For the simulations of aviation-induced ozone changes in the present study, we applied EMAC (MESSy version in T42L90MA resolution, i.e., with a spherical truncation of T42 (corresponding to a quadratic Gaussian grid of approximately 2.8×2.8 in latitude and longitude) with 90 vertical hybrid pressure levels up to 0.01 hPa. The applied model setup comprised RF calculations based on the sub-model RAD (Dietmüller et al.2016) and the sub-model TAGGING (version 1.1; Grewe et al.2017; Rieger et al.2018) for the attribution of RF to emissions from the aviation sector (Mertens et al.2018). The simulations use specified dynamics, and the setup is very similar to the one of the simulation RC1SD-base-10a described in detail by Jöckel et al. (2016). The gas-phase mechanism is implemented using the sub-model Module Efficiently Calculating the Chemistry of the Atmosphere (MECCA; Sander et al.2011) and incorporates the chemistry of ozone, methane, and odd nitrogen. Alkanes and alkenes are considered up to C4, while the oxidation of C5H8 and some non-methane hydrocarbons (NMHCs) are described with the Mainz Isopren Mechanism version 1 (von Kuhlmann et al.2004). Further, heterogeneous reactions in the stratosphere (sub-model MSBM; Jöckel et al.2010) as well as aqueous-phase chemistry and scavenging (SCAV; Tost et al.2006) are included. Emissions of methane (CH4) are not considered explicitly. Instead, CH4 mixing ratios are relaxed towards observations using Newtonian relaxation with the sub-model TNUDGE (Kerkweg et al.2006). Using the sub-model LNOX, lightning NOx is parameterized after Grewe et al. (2002) with total global emissions of ∼4.5Tg (N) a−1, which is within the range given by Schumann and Huntrieser (2007). Emissions of NOx from soil and biogenic C5H8 emissions were calculated using the MESSy sub-model ONEMIS (Kerkweg et al.2006), using parameterizations based on Yienger and Levy (1995) for soil NOx and Guenther et al. (1995) for biogenic C5H8.

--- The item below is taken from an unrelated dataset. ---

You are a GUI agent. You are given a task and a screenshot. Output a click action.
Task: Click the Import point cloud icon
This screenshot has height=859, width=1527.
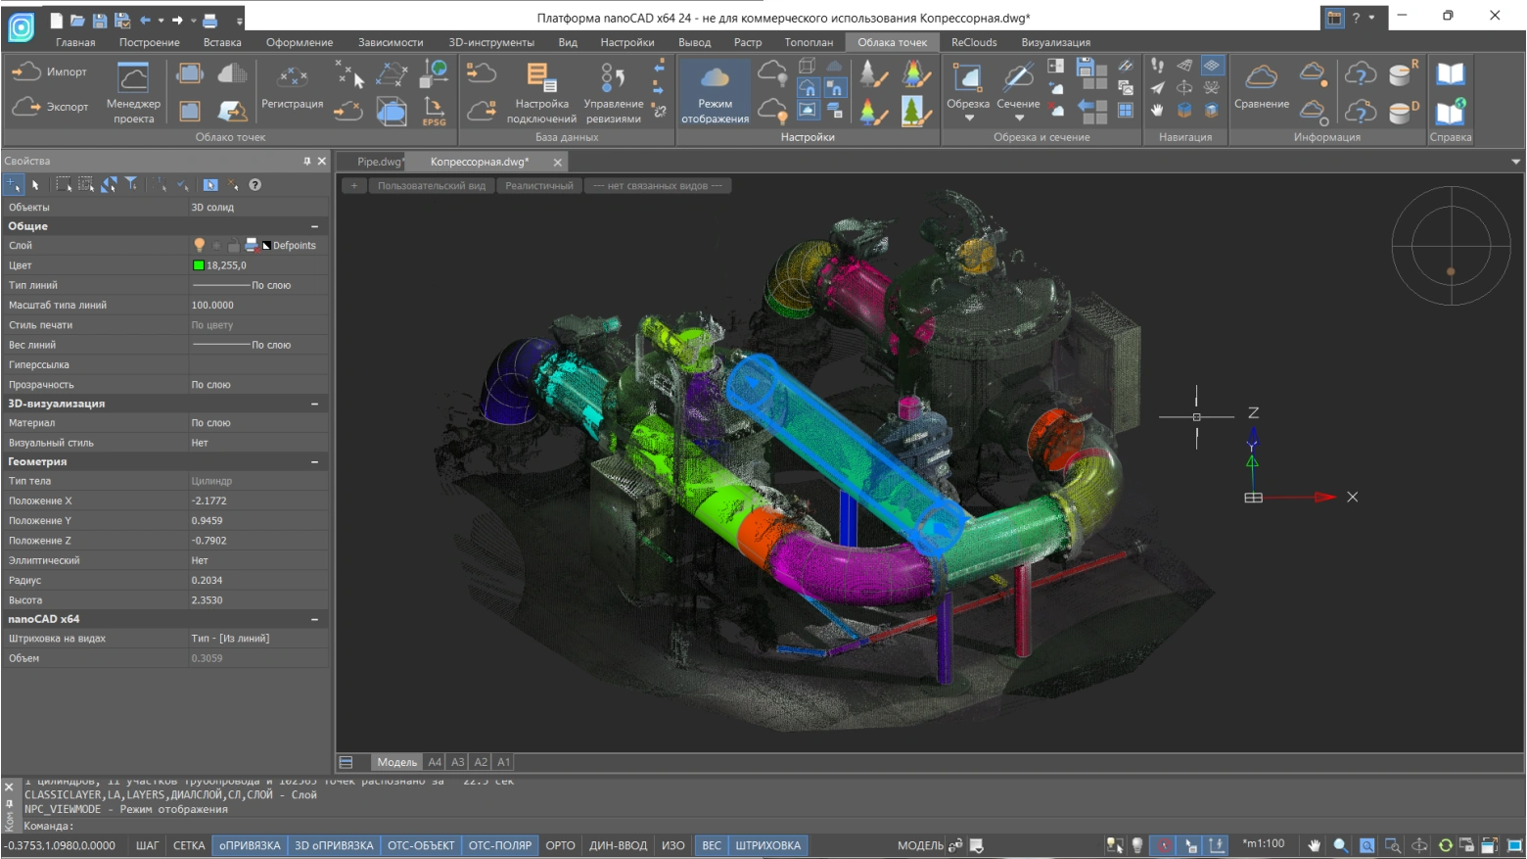click(26, 72)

For one simulation we use the unaltered CMIP6 aviation emissions of the SSP2 4.5 scenario (Fricko et al.2017) for the year 2015, whereas for a second simulation we use the CMIP6 aviation emissions with their latitudinal distribution changed to be equal to that of the CMIP5 emissions. Other simulation settings are identical. The presented results are obtained as a 5-year mean after a spin-up period of 6 months in QCTM mode (Deckert et al.2011), where feedback between chemistry and dynamics is suppressed, and using meteorology data spanning from 2013 to 2017 and specified dynamics by Newtonian relaxation towards ECMWF ERA-Interim reanalysis data (Dee et al.2011). For the spin-up period, we use meteorology data from the second half of 2012. The simulations were initialized from a previous 1.5-year simulation including TAGGING for the spin-up of the TAGGING tracers. This spin-up simulation itself was initialized from the long-term (since 1950) SC1SD-base-01 simulation, which is similar to the RC1SD-base-10a simulation (Jöckel et al.2016).

For the simulations of the aviation-induced aerosol effect, we used EMAC with the aerosol sub-model MADE3 (Modular Aerosol Dynamics model for Europe, adapted for global applications, third generation; Kaiser et al.2014, 2019) in the configuration described by Righi et al. (2020, 2023). With respect to the version adopted for the ozone changes, the EMAC–MADE3 setup for aerosol uses a lower vertical resolution with 41 layers, mostly covering the troposphere and the lower stratosphere, and a simplified chemistry scheme, only including the reactions relevant for the aerosol processes. The aerosol simulations cover a period of 13 years with nudged meteorology using the ECMWF ERA-Interim reanalysis data from 2006 to 2018 and again using emissions for the year 2015. The QCTM mode and the tagging method cannot be applied for investigating the aerosol effects due to the role of the cloud feedback and the complexity of the liquid-phase chemistry for sulfate, respectively. Hence, the statistical significance of the changes in the aerosol RF between the original and the corrected emission data set is evaluated using a paired sample t test at the 95 % confidence level.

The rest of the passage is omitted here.